---------- Data to use

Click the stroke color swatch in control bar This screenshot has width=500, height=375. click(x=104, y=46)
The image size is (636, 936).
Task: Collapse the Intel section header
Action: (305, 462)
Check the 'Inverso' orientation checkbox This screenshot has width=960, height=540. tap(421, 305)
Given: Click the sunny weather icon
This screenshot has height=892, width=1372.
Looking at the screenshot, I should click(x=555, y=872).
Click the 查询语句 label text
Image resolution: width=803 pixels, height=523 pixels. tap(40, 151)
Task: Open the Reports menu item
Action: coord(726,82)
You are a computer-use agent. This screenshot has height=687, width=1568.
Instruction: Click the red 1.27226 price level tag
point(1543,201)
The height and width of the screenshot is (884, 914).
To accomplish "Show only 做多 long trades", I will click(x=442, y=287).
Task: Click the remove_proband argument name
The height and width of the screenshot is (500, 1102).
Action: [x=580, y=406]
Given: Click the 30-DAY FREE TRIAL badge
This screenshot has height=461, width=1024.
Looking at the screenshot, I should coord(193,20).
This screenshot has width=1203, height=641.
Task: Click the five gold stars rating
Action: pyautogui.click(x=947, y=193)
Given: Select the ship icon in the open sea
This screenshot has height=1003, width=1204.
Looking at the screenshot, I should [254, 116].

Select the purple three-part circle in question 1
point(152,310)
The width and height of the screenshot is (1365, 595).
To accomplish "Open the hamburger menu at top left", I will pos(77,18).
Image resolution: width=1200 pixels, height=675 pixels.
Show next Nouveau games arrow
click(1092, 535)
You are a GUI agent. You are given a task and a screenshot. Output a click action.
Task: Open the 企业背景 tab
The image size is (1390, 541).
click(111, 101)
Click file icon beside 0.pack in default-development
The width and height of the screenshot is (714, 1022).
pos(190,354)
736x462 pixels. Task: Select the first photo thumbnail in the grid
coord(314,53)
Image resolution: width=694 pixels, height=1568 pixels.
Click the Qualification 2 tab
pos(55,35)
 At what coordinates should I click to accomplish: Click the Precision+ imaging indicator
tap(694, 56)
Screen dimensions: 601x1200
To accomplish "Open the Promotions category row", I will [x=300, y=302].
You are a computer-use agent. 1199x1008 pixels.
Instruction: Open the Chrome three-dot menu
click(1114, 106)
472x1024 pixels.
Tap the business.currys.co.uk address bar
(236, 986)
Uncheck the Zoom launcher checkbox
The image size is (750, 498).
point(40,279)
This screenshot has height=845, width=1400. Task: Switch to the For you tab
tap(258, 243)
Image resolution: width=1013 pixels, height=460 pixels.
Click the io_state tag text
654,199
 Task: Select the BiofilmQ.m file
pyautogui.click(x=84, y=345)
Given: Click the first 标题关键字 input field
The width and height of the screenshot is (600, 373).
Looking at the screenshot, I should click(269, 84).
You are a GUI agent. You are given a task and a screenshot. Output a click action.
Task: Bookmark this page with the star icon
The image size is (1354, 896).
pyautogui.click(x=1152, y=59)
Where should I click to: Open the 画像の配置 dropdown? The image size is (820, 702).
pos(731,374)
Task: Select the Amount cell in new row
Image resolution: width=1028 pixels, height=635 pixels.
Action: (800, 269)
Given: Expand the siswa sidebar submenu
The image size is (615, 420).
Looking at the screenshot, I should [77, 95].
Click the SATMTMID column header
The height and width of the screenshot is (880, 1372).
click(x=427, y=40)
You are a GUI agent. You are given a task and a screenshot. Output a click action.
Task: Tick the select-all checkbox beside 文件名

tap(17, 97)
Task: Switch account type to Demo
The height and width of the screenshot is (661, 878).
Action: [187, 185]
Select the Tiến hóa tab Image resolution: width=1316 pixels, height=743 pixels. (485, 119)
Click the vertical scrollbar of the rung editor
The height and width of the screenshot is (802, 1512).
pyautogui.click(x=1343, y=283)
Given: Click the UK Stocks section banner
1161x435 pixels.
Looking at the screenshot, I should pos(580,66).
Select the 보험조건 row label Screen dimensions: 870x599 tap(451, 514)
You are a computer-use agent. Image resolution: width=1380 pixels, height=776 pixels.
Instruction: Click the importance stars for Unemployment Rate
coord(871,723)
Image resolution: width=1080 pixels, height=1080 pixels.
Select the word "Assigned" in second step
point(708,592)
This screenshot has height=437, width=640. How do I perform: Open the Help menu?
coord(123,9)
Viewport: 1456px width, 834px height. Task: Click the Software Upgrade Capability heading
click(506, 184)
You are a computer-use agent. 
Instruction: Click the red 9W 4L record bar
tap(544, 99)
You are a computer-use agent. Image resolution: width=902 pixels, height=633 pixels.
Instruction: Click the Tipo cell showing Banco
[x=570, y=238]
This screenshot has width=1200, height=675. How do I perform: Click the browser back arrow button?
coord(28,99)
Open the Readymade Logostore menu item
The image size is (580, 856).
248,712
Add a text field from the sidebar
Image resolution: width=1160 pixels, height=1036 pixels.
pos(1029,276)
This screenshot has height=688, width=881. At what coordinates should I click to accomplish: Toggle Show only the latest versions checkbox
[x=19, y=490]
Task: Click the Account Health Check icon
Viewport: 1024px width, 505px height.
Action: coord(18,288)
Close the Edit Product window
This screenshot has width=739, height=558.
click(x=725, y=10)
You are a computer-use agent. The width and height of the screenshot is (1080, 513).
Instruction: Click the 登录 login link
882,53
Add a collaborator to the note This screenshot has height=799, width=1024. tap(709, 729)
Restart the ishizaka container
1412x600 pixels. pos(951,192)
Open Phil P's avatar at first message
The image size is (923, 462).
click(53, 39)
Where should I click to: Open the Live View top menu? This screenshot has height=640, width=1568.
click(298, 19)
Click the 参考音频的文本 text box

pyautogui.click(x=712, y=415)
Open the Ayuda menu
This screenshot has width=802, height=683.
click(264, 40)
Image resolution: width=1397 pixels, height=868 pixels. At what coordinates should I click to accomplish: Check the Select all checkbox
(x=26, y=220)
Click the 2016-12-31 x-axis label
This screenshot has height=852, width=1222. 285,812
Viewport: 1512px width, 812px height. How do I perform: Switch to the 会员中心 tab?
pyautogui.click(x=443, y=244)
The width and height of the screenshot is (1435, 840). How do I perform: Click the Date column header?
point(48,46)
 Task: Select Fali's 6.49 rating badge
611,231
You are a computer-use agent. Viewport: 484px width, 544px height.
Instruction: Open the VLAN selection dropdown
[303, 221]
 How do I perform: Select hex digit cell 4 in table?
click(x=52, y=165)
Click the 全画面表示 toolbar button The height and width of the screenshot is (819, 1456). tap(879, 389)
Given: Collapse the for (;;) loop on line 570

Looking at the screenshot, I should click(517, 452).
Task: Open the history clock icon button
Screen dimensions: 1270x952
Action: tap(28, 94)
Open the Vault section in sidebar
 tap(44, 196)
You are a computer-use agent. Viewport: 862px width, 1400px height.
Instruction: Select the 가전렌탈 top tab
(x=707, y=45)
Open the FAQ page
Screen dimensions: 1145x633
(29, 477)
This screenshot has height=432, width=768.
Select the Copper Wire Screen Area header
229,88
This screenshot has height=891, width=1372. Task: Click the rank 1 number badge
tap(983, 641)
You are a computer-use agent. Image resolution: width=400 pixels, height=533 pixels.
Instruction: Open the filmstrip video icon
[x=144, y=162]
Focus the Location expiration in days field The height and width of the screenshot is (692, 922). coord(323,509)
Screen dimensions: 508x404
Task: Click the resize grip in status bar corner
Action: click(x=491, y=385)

--------------------

**Job**: Rewrite the records above with "Instruction:" swapped for "Command:" everywhere, leaving everything else unchanged.

**Exercise solution**:
Click the stroke color swatch in control bar This screenshot has width=500, height=375. click(x=104, y=46)
The image size is (636, 936).
Task: Collapse the Intel section header
Action: (305, 462)
Check the 'Inverso' orientation checkbox This screenshot has width=960, height=540. tap(421, 305)
Given: Click the sunny weather icon
This screenshot has height=892, width=1372.
Looking at the screenshot, I should click(x=555, y=872).
Click the 查询语句 label text
Image resolution: width=803 pixels, height=523 pixels. tap(40, 151)
Task: Open the Reports menu item
Action: coord(726,82)
You are a computer-use agent. This screenshot has height=687, width=1568.
Command: Click the red 1.27226 price level tag
point(1543,201)
The height and width of the screenshot is (884, 914).
To accomplish "Show only 做多 long trades", I will click(x=442, y=287).
Task: Click the remove_proband argument name
The height and width of the screenshot is (500, 1102).
Action: [x=580, y=406]
Given: Click the 30-DAY FREE TRIAL badge
This screenshot has height=461, width=1024.
Looking at the screenshot, I should coord(193,20).
This screenshot has width=1203, height=641.
Task: Click the five gold stars rating
Action: pyautogui.click(x=947, y=193)
Given: Select the ship icon in the open sea
This screenshot has height=1003, width=1204.
Looking at the screenshot, I should [254, 116].

Select the purple three-part circle in question 1
point(152,310)
The width and height of the screenshot is (1365, 595).
To accomplish "Open the hamburger menu at top left", I will pos(77,18).
Image resolution: width=1200 pixels, height=675 pixels.
Show next Nouveau games arrow
click(1092, 535)
You are a GUI agent. You are given a task and a screenshot. Output a click action.
Task: Open the 企业背景 tab
The image size is (1390, 541).
click(111, 101)
Click file icon beside 0.pack in default-development
The width and height of the screenshot is (714, 1022).
pos(190,354)
736x462 pixels. Task: Select the first photo thumbnail in the grid
coord(314,53)
Image resolution: width=694 pixels, height=1568 pixels.
Click the Qualification 2 tab
pos(55,35)
 At what coordinates should I click to accomplish: Click the Precision+ imaging indicator
tap(694, 56)
Screen dimensions: 601x1200
To accomplish "Open the Promotions category row", I will [x=300, y=302].
You are a computer-use agent. 1199x1008 pixels.
Command: Open the Chrome three-dot menu
click(1114, 106)
472x1024 pixels.
Tap the business.currys.co.uk address bar
(236, 986)
Uncheck the Zoom launcher checkbox
The image size is (750, 498).
point(40,279)
This screenshot has height=845, width=1400. Task: Switch to the For you tab
tap(258, 243)
Image resolution: width=1013 pixels, height=460 pixels.
Click the io_state tag text
654,199
 Task: Select the BiofilmQ.m file
pyautogui.click(x=84, y=345)
Given: Click the first 标题关键字 input field
The width and height of the screenshot is (600, 373).
Looking at the screenshot, I should click(269, 84).
You are a GUI agent. You are given a task and a screenshot. Output a click action.
Task: Bookmark this page with the star icon
The image size is (1354, 896).
pyautogui.click(x=1152, y=59)
Where should I click to: Open the 画像の配置 dropdown? The image size is (820, 702).
pos(731,374)
Task: Select the Amount cell in new row
Image resolution: width=1028 pixels, height=635 pixels.
Action: (800, 269)
Given: Expand the siswa sidebar submenu
The image size is (615, 420).
Looking at the screenshot, I should [77, 95].
Click the SATMTMID column header
The height and width of the screenshot is (880, 1372).
click(x=427, y=40)
You are a GUI agent. You are given a task and a screenshot. Output a click action.
Task: Tick the select-all checkbox beside 文件名

tap(17, 97)
Task: Switch account type to Demo
The height and width of the screenshot is (661, 878).
Action: [187, 185]
Select the Tiến hóa tab Image resolution: width=1316 pixels, height=743 pixels. (485, 119)
Click the vertical scrollbar of the rung editor
The height and width of the screenshot is (802, 1512).
pyautogui.click(x=1343, y=283)
Given: Click the UK Stocks section banner
1161x435 pixels.
Looking at the screenshot, I should pos(580,66).
Select the 보험조건 row label Screen dimensions: 870x599 tap(451, 514)
You are a computer-use agent. Image resolution: width=1380 pixels, height=776 pixels.
Command: Click the importance stars for Unemployment Rate
coord(871,723)
Image resolution: width=1080 pixels, height=1080 pixels.
Select the word "Assigned" in second step
point(708,592)
This screenshot has height=437, width=640. How do I perform: Open the Help menu?
coord(123,9)
Viewport: 1456px width, 834px height. Task: Click the Software Upgrade Capability heading
click(506, 184)
You are a computer-use agent. 
Command: Click the red 9W 4L record bar
tap(544, 99)
You are a computer-use agent. Image resolution: width=902 pixels, height=633 pixels.
Command: Click the Tipo cell showing Banco
[x=570, y=238]
This screenshot has width=1200, height=675. How do I perform: Click the browser back arrow button?
coord(28,99)
Open the Readymade Logostore menu item
The image size is (580, 856).
248,712
Add a text field from the sidebar
Image resolution: width=1160 pixels, height=1036 pixels.
pos(1029,276)
This screenshot has height=688, width=881. At what coordinates should I click to accomplish: Toggle Show only the latest versions checkbox
[x=19, y=490]
Task: Click the Account Health Check icon
Viewport: 1024px width, 505px height.
Action: coord(18,288)
Close the Edit Product window
This screenshot has width=739, height=558.
click(x=725, y=10)
You are a computer-use agent. The width and height of the screenshot is (1080, 513).
Command: Click the 登录 login link
882,53
Add a collaborator to the note This screenshot has height=799, width=1024. tap(709, 729)
Restart the ishizaka container
1412x600 pixels. pos(951,192)
Open Phil P's avatar at first message
The image size is (923, 462).
click(53, 39)
Where should I click to: Open the Live View top menu? This screenshot has height=640, width=1568.
click(298, 19)
Click the 参考音频的文本 text box

pyautogui.click(x=712, y=415)
Open the Ayuda menu
This screenshot has width=802, height=683.
click(264, 40)
Image resolution: width=1397 pixels, height=868 pixels. At what coordinates should I click to accomplish: Check the Select all checkbox
(x=26, y=220)
Click the 2016-12-31 x-axis label
This screenshot has height=852, width=1222. 285,812
Viewport: 1512px width, 812px height. How do I perform: Switch to the 会员中心 tab?
pyautogui.click(x=443, y=244)
The width and height of the screenshot is (1435, 840). How do I perform: Click the Date column header?
point(48,46)
 Task: Select Fali's 6.49 rating badge
611,231
You are a computer-use agent. Viewport: 484px width, 544px height.
Command: Open the VLAN selection dropdown
[303, 221]
 How do I perform: Select hex digit cell 4 in table?
click(x=52, y=165)
Click the 全画面表示 toolbar button The height and width of the screenshot is (819, 1456). tap(879, 389)
Given: Collapse the for (;;) loop on line 570

Looking at the screenshot, I should click(517, 452).
Task: Open the history clock icon button
Screen dimensions: 1270x952
Action: tap(28, 94)
Open the Vault section in sidebar
 tap(44, 196)
You are a computer-use agent. Viewport: 862px width, 1400px height.
Command: Select the 가전렌탈 top tab
(x=707, y=45)
Open the FAQ page
Screen dimensions: 1145x633
(29, 477)
This screenshot has height=432, width=768.
Select the Copper Wire Screen Area header
229,88
This screenshot has height=891, width=1372. Task: Click the rank 1 number badge
tap(983, 641)
You are a computer-use agent. Image resolution: width=400 pixels, height=533 pixels.
Command: Open the filmstrip video icon
[x=144, y=162]
Focus the Location expiration in days field The height and width of the screenshot is (692, 922). coord(323,509)
Screen dimensions: 508x404
Task: Click the resize grip in status bar corner
Action: click(x=491, y=385)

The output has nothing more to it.